*Textauszug:*
--------------------------------------------------

60 Jahre Rollringgetriebe im industriellen Einsatz
Der Traum des Archimedes

Davon dürften schon Archimedes und seine Zeitgenossen geträumt haben: Wohl seit der griechischen Antike bestand der Wunsch nach Schraubentrieben, die in Bezug auf Steigungswert und Steigungssinn variabel einsetzbar sind. Erfüllt hat ihn der Elektroingenieur Joachim Uhing mit der Erfindung des Rollringgetriebes. Er brachte 1952 die erste Version dieser mechanischen Maschine auf den Markt.

--------------------------------------------------

*Worum es geht:* Zitiere aus dem Text über das Rollringgetriebe wortgetreu die Stelle zwischen „Davon dürften schon“ und „auf den Markt.“, beide eingeschlossen.

*Eingabedaten:*

--------------------------------------------------

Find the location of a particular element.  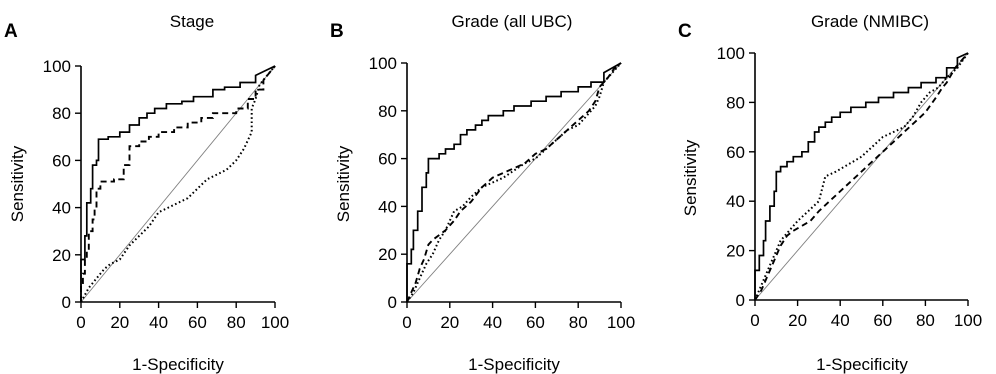

panel-letter: A is located at coordinates (11, 32).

--------------------------------------------------

*Fertige Lösung:*
Davon dürften schon Archimedes und seine Zeitgenossen geträumt haben: Wohl seit der griechischen Antike bestand der Wunsch nach Schraubentrieben, die in Bezug auf Steigungswert und Steigungssinn variabel einsetzbar sind. Erfüllt hat ihn der Elektroingenieur Joachim Uhing mit der Erfindung des Rollringgetriebes. Er brachte 1952 die erste Version dieser mechanischen Maschine auf den Markt.